Car pour éviter probablemement tout mouvement de panique, la mairie a décidé de favoriser uniquement « les collections d’actualité » lesquelles devenues très vite bio-dégradables auront nécéssairement « un fort taux de renouvellement ». Ainsi pour notre municipalité, la génération Y ne doit surtout pas être entourée de trop de références culturelles qui pourraient s’avérer trop poussiéreuses au moment de se connecter.
Et puis voilà que l'on on rentre dans le dur. « Compte tenu de son environnement la bibliothèque est fondée sur la cohabitation des publics et des espaces, « espaces froids » pour les publics en quête de silence et « espaces chauds » plus conviviaux. » expertisent nos spécialistes soudainement transformés en professionnels de la cohabitation climatique. Promis, on invente rien. De quoi faire palir le GIEC.
Quoique espace froid et espace chaud ne serait ce pas une critique, certes codée, mais néanmoins virulente ? En effet, évoquer des espaces froids et espaces chauds dans une bibliothèque, c’est jeter immanquablement une pierre dans le jardin municipal. Chacun se souvient de la fermeture de plusieurs établissements chaque hiver à cause du manque de chauffage. Quand vient l'été en revanche, ils sont, cette fois, contraints de fermer pour cause de canicule. On reconnaît là l’esprit taquin de nos promoteurs numériques.
Mais l'espace chaud, nous direz-vous, qu’est ce que c’est ? Bon, comme ils disent que « compte tenu de son environnement », (mais lequel ?) il faut des « espaces plus conviviaux ». En fait un endroit où on peut manger, boire, discuter et même, audace suprême, téléphoner ! Il était même question de baptiser cet espace « une agora », mais nos animateurs métropolitains ont préféré attendre. L’empilement des concepts risquait de tout faire s’écrouler.

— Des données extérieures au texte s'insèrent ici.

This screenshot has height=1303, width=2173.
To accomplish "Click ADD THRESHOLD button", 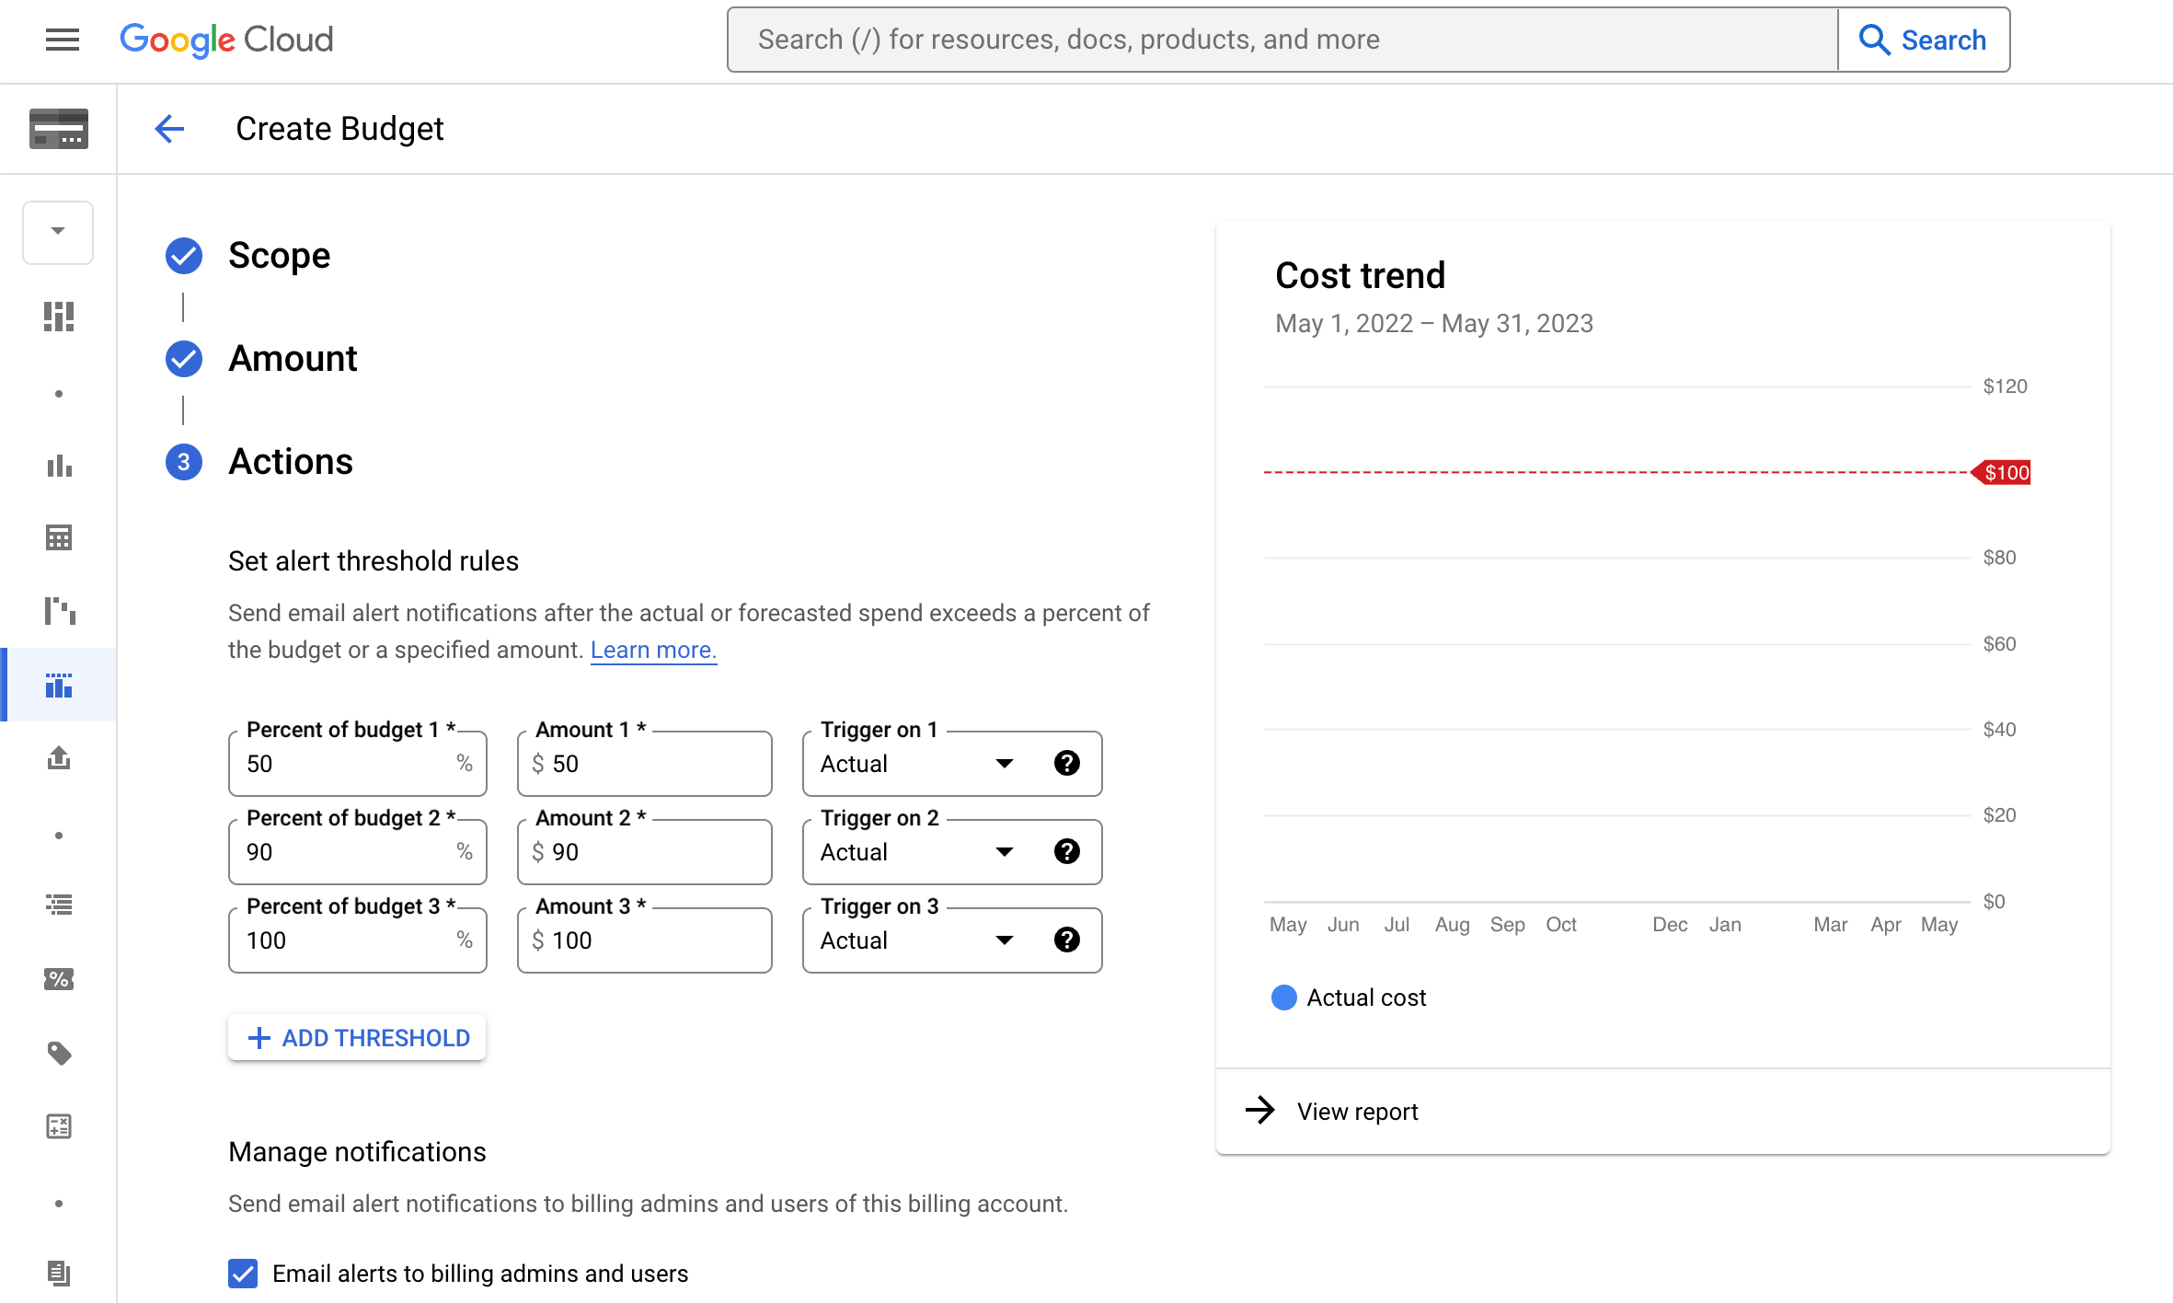I will coord(356,1038).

Bon, le problème avec tout ça, c’est que toute une partie du public sera exclue de cette bibliothèque du futur. Tout le monde n’est pas forcément à la recherche de « document d’actualité » même avec « un fort taux de renouvellement ». La majorité des usagers n’est pas non plus forcément disposée à rejoindre « une animation de communauté sur Internet ». Le lecteur qui ne se reconnaît pas dans ce concept creux de « génération Y » devra bientôt arpenter la cité en quête de livres.
Il lui suffira alors de marcher beaucoup (ou d’enfourcher un Vélib ?) en remerciant nos bienfaiteurs municipaux soucieux de lui permettre de faire de l’exercice. La Mairie de Paris claironnait pourtant il y a quelques années « qu’elle aimait l’égalité ». Hummm !!! Pour les moins de trente ans seulement ?
Pour le personnel, le jargon n'en est pas moins là aussi redoutable si l'on en croit les fiches de poste rédigées par l'administration : L’équipe fonctionnera en groupes-projet rassemblant des agents de différents pôles sur des sujets transversaux pour une meilleure cohésion et un fonctionnement plus créatif....
Mieux, elle propose un poste de chargé de l’animation des communautés et de la communication. Un poste proposé pour un agent ...de catégorie C ! Le grade le plus bas de la fonction publique. Comme quoi, on peut être moderne et être (très) près de ses sous pour mieux exploiter, c'est bien le mot, des compétences en principe dévolues à des personnels de catégorie B. Toutefois, l'agent de catégorie C ne pourra pas se prendre pour le chef car il sera placé sous l’autorité du responsable de pôle « développement créatif ». Ouf !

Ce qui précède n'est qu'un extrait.